Hill v. Coursey

Summarized by:

  • Court: Oregon Court of Appeals
  • Area(s) of Law: Evidence
  • Date Filed: 12-16-2015
  • Case #: A154700
  • Judge(s)/Court Below: Lagesen, P.J.; Garrett, J.; & Schuman, S.J. Per Curiam.
  • Full Text Opinion

A court-appointed attorney is not constitutionally inadequate when the attorney fails to object to testimony of an out-of-court statement detailing an opinion about the credibility of another witness.

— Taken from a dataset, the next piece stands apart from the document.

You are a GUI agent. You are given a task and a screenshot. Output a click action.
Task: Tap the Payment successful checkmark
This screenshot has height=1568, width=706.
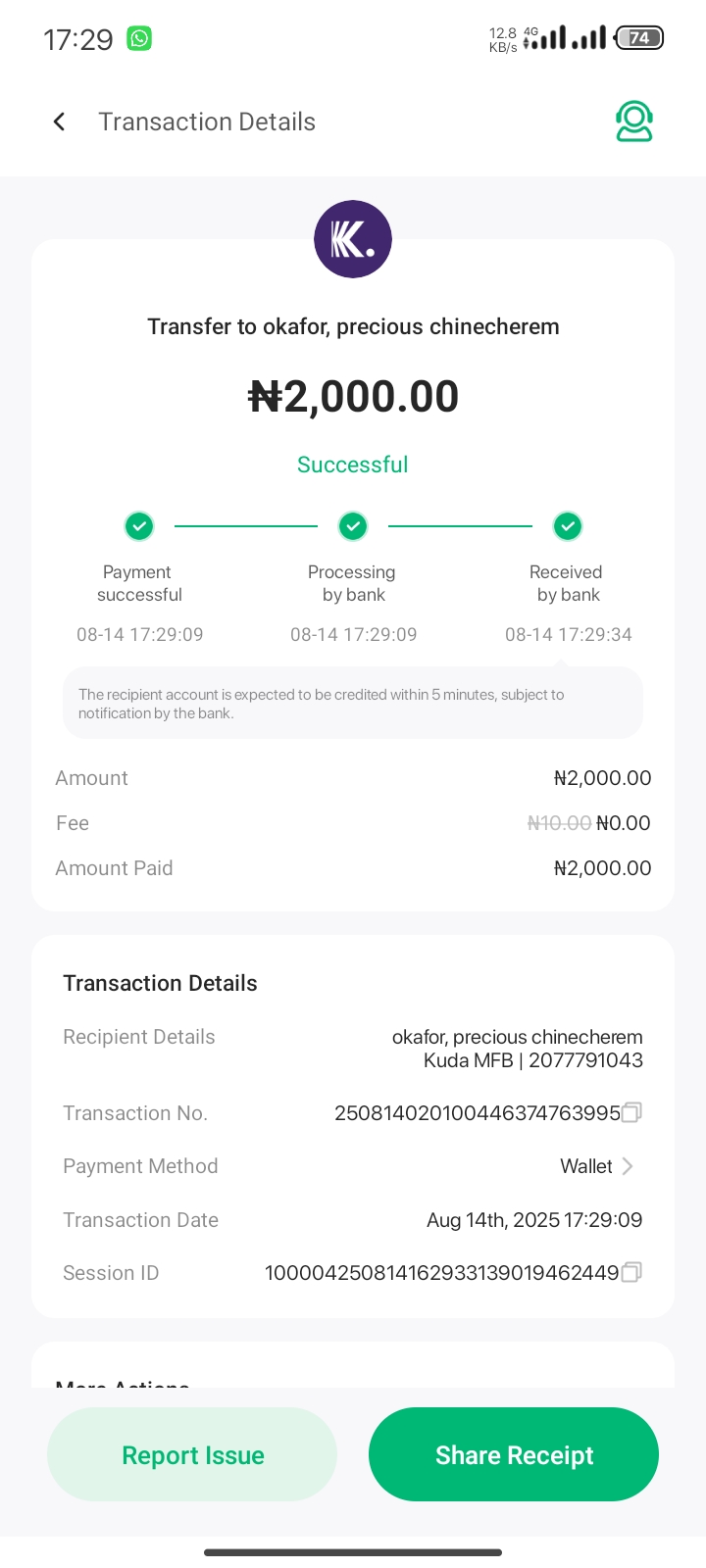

Petitioner was convicted of multiple counts of first-degree sexual abuse. Petitioner appealed a judgment denying post-conviction relief, arguing that his attorney failed to object to testimony by an investigating officer, which Petitioner alleged impermissibly questioned the credibility of another witness. The officer testified that she had told Petitioner that she believed the victim’s allegations against Petitioner were true. The Court held that, while a witness may not comment on another witness’s credibility, the statement made by the officer was merely recounting a permissible out-of-court statement. The Court therefore held that Petitioner’s counsel was not inadequate for failing to object to the officer’s statement, and that the post-conviction court did not err when it denied Petitioner post-conviction relief. Affirmed.